Task item
Would you please repeat exactly the entries below, starting at the line with "Given: Click the" and ending at the line with "This screenshot has width=531, height=398.", and nothing outside that range? Leave out the pictures.

**** Dataset extract ****

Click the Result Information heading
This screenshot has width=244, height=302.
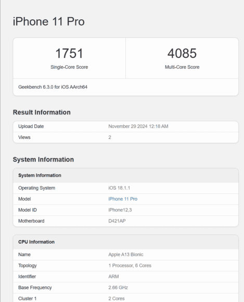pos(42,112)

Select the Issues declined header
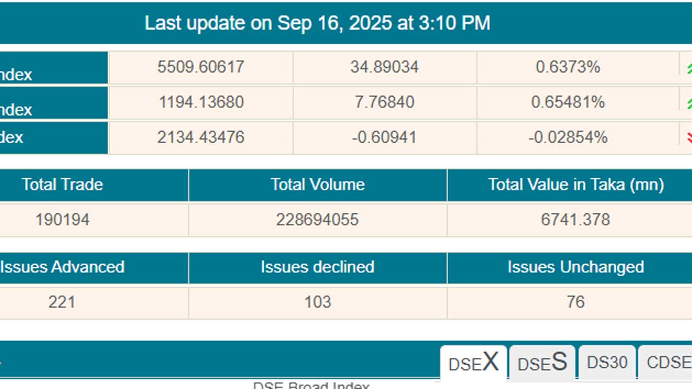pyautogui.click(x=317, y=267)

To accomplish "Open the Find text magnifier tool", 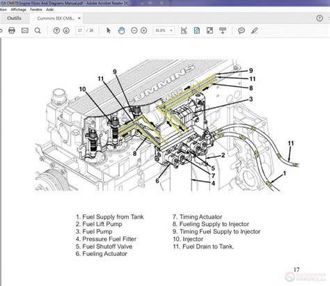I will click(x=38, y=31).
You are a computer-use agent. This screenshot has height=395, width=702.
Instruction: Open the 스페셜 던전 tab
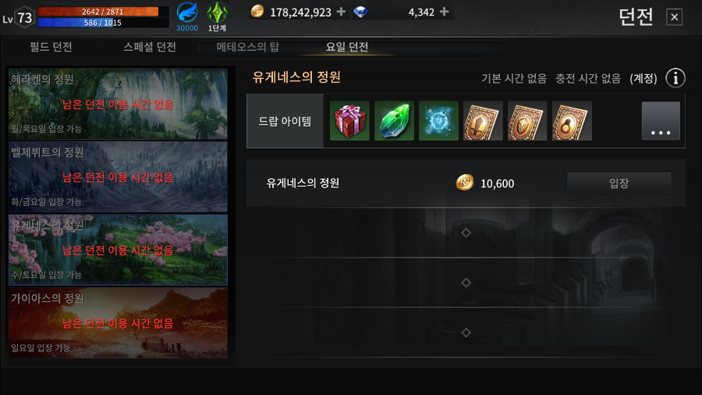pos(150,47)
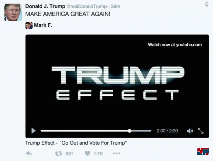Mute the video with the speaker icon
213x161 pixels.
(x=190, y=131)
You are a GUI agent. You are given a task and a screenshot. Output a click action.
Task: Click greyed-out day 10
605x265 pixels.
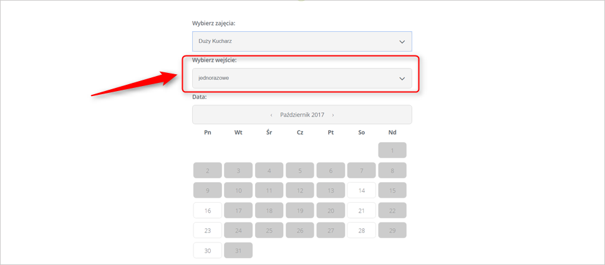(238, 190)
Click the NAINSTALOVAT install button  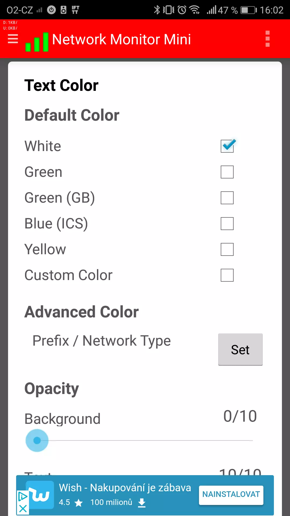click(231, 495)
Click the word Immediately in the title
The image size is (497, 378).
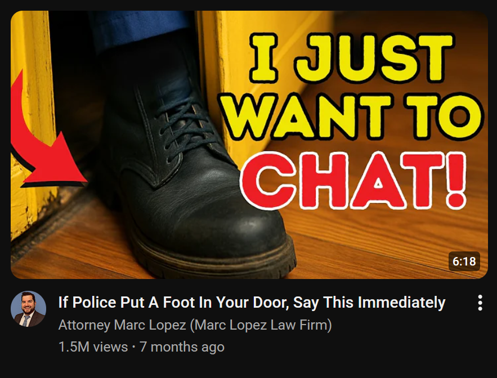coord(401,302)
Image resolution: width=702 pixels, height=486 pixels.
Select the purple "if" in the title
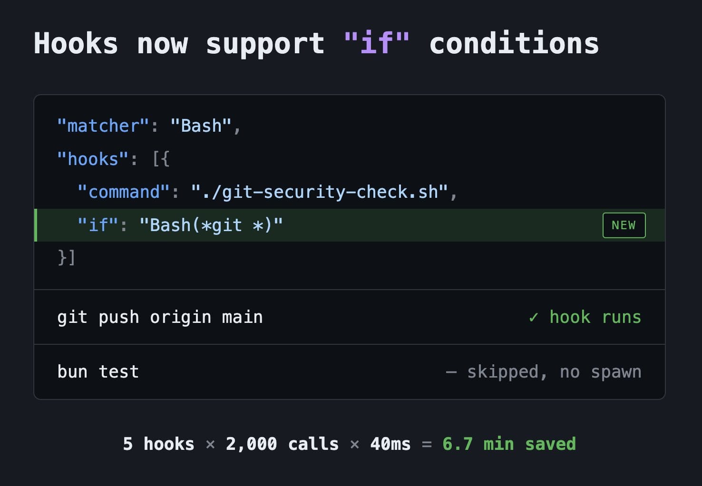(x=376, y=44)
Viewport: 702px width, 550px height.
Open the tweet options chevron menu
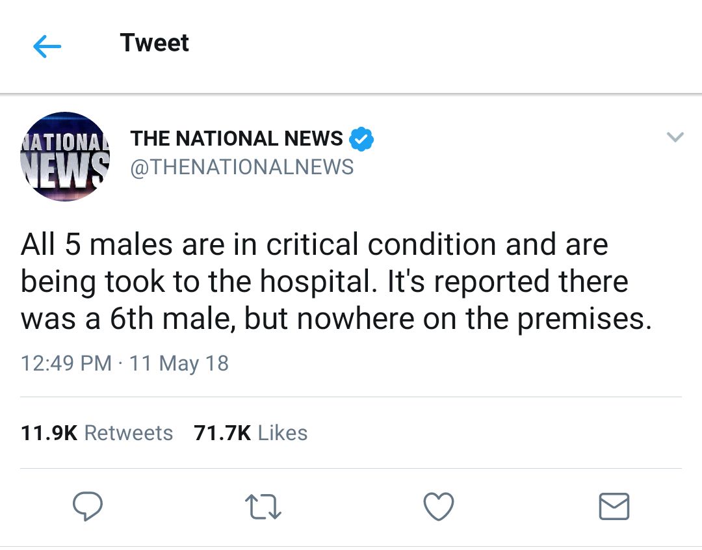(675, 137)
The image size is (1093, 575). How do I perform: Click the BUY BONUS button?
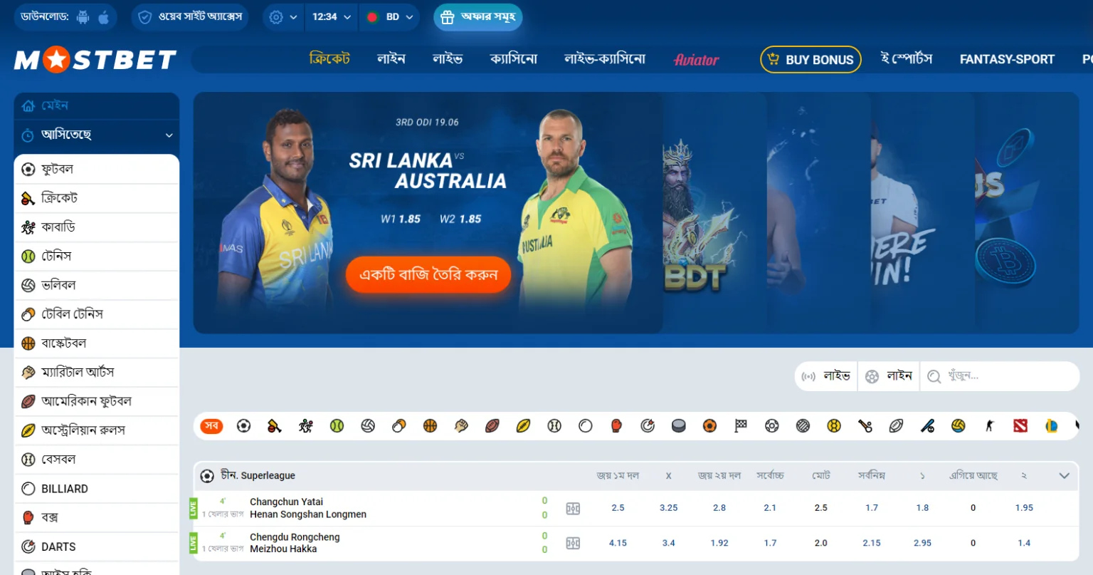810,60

****
**** Dataset extract ****

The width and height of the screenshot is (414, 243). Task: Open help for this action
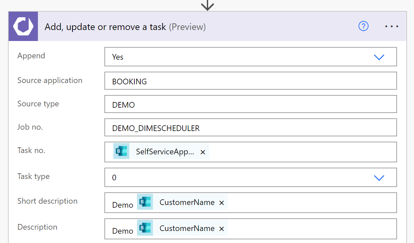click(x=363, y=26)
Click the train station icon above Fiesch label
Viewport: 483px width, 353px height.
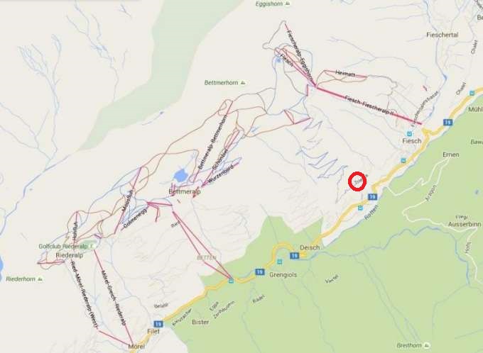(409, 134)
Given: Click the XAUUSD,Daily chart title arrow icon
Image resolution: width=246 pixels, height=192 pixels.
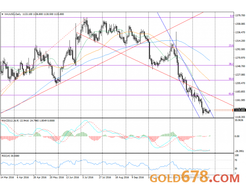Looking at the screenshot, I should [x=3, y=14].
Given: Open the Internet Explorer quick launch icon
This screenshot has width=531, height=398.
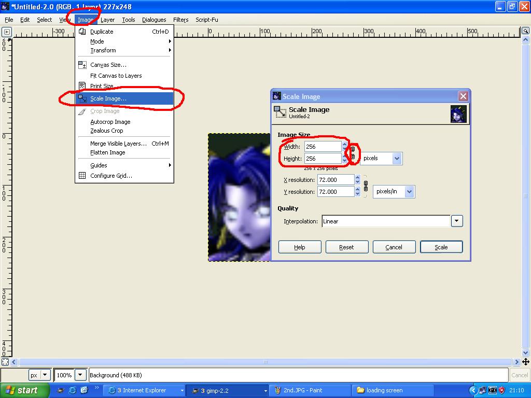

****
**** Dataset extract ****

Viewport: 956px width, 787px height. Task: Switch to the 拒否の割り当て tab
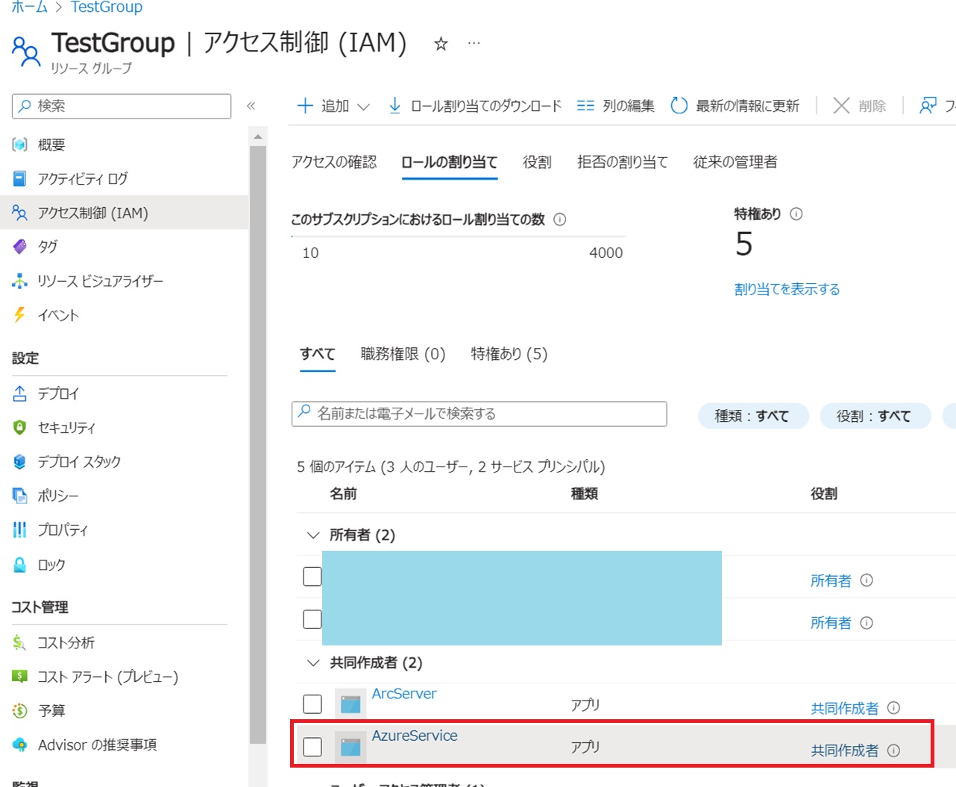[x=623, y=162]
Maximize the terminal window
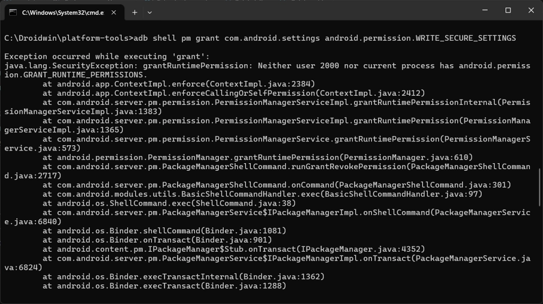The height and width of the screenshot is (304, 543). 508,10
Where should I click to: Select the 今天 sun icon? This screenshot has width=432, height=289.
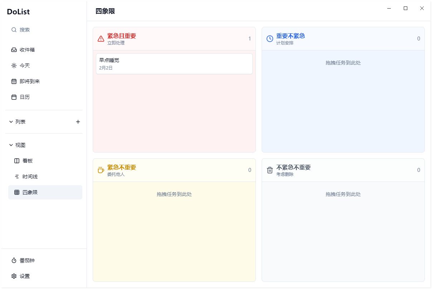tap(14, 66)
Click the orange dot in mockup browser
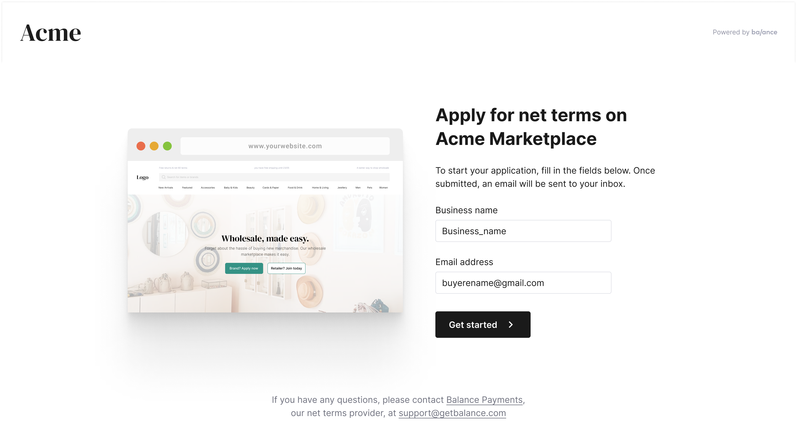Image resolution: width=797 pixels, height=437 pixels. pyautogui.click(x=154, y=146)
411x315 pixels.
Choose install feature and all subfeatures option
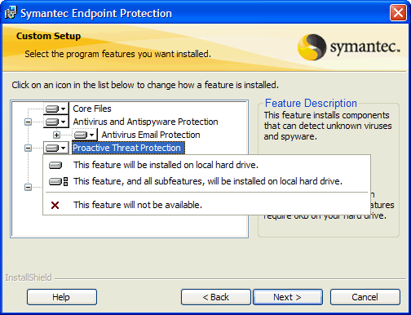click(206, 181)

****

Task solution
Given: Click the XAUUSD,Daily chart title arrow icon
Image resolution: width=246 pixels, height=192 pixels.
Looking at the screenshot, I should [x=3, y=14].
Given: Open the Internet Explorer quick launch icon
This screenshot has width=531, height=398.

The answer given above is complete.